Barcelona-based infrastructure operator Cellnex has booked total revenue of EUR707 million for the full year to end-December 2016, representing annual growth of around 15%. Of that total EUR385 million was generated by its telecom infrastructure services – an increase of 27% year-on-year, fuelled by organic growth, and acquisitions – whilst broadcast infrastructure services contributed EUR235 million (2% y-o-y). Operating profit for the year was EUR87 million, compared to EUR63 million in 2015, although net profit dipped to EUR40 million from EUR48 million on the back of an increase in financial expenses. At 31 December 2016 Cellnex claimed a total of 16,828 sites (7,739 in Italy, 7,415 in Spain, 725 in the Netherlands, 371 in France and 578 in the UK), plus 1,072 distributed antenna systems (DAS) and small cell nodes managed by CommsCon in Italy. Average tenancy ratio across the group was 1.62, up from 1.53 in 2015.
Cellnex has also announced that it has signed a commercial agreement with outdoor advertising firm JCDecaux to accelerate the rollout of mobile small cells and DAS. The partnership will see the pair offer joint end-to-end solutions to facilitate network densification to customers in Spain and Italy. The tie-up will enable the deployment of small cells in street furniture and other assets managed by JCDecaux in cities and other high-traffic areas such as airports and shopping centres. Cellnex, meanwhile, will contribute ‘a network architecture providing an overview of all of the elements in the urban space, thus offering a comprehensive engineering solution, ranging from the identification and selection of eligible sites … connectivity to these elements, civil engineering works, global operation and maintenance.’
Bangladeshi mobile market leader *GrameenPhone*, backed by Norway’s Telenor Group, has sought permission from the Bangladesh Telecommunication Regulatory Commission (BTRC) to establish an independent subsidiary to own and operate its network infrastructure, the Daily Star writes.
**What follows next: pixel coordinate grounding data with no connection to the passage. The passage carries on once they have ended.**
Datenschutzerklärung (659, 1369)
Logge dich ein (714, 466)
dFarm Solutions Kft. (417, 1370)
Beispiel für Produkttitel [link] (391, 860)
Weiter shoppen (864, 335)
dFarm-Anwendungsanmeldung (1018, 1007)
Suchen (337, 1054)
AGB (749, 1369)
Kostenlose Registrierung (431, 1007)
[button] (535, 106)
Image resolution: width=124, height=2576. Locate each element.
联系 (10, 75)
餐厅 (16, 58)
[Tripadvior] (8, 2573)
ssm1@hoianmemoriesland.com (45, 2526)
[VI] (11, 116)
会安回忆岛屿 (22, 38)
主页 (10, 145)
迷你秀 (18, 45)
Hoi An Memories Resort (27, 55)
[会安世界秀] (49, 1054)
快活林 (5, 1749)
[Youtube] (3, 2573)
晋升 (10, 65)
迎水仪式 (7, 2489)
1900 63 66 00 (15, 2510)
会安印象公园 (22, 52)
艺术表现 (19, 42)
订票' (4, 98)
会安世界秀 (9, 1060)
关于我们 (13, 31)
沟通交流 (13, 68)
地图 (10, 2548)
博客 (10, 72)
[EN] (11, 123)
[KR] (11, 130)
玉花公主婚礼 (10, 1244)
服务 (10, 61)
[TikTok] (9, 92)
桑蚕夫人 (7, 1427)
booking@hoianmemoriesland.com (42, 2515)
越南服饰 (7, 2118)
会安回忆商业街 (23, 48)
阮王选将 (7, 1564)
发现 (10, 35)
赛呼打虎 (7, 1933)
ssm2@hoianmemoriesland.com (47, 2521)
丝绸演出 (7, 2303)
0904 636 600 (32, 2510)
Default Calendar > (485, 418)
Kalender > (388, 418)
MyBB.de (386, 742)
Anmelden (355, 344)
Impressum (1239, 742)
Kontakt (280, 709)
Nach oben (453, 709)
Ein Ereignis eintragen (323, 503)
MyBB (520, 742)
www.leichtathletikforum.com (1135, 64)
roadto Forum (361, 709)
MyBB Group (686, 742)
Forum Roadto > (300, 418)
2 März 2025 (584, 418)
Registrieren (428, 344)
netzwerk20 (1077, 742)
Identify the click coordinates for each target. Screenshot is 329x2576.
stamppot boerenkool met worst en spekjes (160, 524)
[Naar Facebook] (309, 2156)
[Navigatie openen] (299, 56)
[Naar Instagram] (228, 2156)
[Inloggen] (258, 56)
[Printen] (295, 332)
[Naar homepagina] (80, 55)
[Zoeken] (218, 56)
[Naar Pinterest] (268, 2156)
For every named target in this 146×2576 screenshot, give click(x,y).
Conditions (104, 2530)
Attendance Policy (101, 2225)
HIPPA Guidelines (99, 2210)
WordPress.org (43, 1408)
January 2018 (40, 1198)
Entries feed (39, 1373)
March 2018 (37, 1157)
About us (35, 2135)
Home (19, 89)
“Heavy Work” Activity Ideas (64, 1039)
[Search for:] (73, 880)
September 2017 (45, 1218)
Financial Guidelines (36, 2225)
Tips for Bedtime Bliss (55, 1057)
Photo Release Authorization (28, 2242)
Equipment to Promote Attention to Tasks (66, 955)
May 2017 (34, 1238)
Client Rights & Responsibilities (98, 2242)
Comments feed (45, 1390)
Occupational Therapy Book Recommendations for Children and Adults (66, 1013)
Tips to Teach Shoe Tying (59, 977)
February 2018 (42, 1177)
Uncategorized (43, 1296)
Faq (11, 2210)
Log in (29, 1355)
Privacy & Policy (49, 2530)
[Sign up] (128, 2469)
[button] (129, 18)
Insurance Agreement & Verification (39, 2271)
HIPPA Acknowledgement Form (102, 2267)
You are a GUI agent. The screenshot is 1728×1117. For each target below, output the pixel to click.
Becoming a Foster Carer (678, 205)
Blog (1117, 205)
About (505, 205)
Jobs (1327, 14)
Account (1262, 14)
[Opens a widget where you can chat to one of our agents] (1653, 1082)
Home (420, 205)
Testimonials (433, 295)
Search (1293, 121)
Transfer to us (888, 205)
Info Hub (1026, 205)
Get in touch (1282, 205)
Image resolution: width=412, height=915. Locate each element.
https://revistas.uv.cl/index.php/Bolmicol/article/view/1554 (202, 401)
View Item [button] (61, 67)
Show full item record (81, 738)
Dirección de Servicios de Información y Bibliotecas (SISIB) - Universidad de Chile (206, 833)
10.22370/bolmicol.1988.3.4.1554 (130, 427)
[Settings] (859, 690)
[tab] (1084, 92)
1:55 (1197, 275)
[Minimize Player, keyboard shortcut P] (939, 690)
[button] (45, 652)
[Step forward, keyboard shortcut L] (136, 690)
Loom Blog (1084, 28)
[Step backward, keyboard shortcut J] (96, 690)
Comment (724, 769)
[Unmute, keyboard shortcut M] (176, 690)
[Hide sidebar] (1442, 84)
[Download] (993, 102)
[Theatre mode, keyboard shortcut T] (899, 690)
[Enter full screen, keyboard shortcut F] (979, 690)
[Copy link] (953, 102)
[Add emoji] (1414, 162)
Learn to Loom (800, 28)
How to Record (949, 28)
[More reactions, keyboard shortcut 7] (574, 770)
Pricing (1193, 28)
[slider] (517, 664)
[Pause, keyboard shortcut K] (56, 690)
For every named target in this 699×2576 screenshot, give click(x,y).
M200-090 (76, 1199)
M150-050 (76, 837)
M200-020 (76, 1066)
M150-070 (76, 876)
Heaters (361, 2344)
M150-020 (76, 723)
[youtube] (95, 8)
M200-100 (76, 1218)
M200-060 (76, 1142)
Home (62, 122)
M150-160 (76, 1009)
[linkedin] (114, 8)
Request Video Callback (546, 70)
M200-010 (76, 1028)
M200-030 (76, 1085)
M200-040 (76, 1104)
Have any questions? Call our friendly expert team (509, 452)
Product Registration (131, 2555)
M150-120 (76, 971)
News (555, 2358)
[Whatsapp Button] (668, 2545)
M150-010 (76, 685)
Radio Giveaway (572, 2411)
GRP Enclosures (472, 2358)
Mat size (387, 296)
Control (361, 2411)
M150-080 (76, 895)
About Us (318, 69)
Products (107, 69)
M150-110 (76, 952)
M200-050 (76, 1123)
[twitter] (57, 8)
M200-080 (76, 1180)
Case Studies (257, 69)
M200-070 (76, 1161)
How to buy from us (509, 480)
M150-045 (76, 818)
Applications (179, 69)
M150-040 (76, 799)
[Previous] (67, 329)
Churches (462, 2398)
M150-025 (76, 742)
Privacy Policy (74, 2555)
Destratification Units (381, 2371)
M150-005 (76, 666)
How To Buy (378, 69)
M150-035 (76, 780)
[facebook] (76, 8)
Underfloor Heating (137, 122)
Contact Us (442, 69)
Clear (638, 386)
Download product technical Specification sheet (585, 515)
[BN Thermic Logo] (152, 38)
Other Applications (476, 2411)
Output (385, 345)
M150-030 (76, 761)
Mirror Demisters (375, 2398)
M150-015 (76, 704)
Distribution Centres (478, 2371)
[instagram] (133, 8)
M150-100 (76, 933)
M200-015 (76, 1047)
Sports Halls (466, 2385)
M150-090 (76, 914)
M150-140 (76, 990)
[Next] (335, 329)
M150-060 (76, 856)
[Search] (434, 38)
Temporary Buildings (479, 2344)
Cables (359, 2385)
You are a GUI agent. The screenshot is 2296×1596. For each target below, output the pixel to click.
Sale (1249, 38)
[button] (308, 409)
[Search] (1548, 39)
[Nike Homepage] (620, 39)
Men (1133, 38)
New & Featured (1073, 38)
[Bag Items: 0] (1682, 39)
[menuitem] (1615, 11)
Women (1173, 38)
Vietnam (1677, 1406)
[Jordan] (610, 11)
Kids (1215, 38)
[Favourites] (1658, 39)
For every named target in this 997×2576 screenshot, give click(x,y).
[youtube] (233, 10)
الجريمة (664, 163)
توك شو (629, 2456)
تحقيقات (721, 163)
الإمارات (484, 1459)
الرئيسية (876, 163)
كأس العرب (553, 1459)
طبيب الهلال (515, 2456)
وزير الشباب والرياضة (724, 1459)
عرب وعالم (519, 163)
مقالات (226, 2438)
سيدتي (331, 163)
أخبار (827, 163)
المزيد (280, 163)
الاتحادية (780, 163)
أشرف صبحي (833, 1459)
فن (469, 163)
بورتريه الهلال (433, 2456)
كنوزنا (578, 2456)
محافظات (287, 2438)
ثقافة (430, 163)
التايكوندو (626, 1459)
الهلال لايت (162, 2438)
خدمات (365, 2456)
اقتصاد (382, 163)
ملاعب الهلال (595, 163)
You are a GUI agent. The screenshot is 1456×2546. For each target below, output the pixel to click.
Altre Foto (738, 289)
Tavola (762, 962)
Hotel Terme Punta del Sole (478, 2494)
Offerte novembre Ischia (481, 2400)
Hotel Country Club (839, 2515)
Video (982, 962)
All of GrameenPhone’s roughly 12,000 towers would be transferred to the new company, along with any existing master service agreements. The move follows similar moves from cellular rivals Robi Axiata and Banglalink, though the latter is still awaiting regulatory approval.
Finally, Luxembourg’s Millicom International Cellular (MIC) has announced that it has initiated the process of selling its 22% stake in Helios Towers Africa. No further details have been published to date, however.